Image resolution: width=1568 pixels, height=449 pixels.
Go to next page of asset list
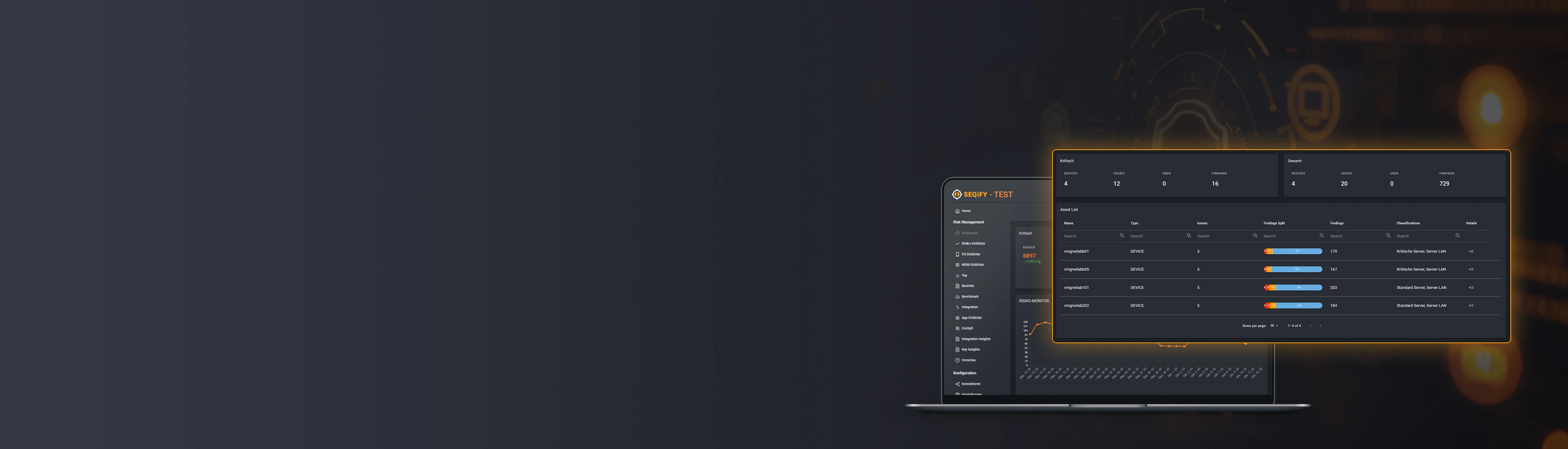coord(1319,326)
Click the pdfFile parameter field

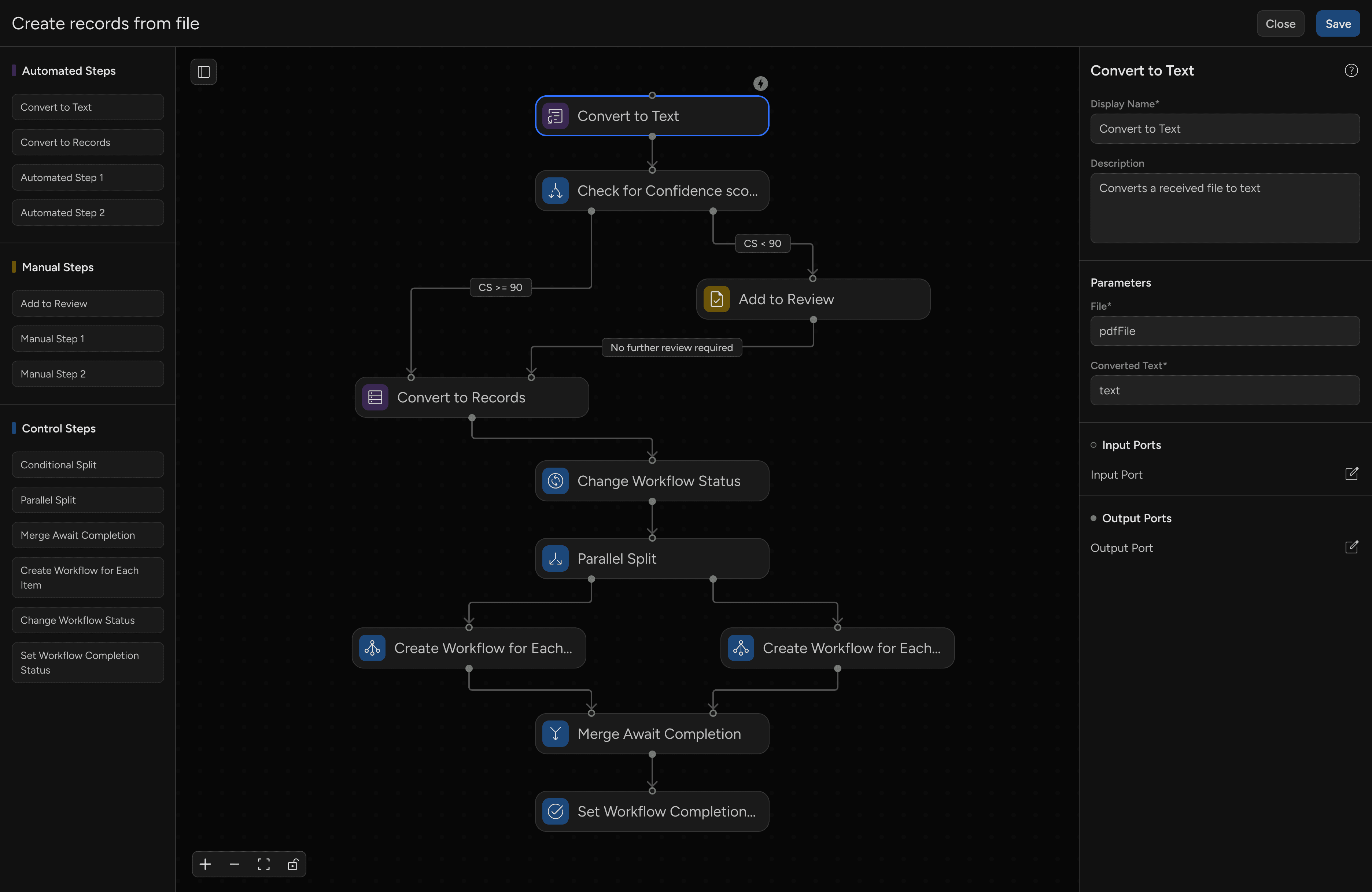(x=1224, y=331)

▸ Given exercise
Reproduce the lines above verbatim, omitting the pictures.

▸ Written response
Image resolution: width=1568 pixels, height=449 pixels.
Go to next page of asset list
coord(1319,326)
Click the pdfFile parameter field

(x=1224, y=331)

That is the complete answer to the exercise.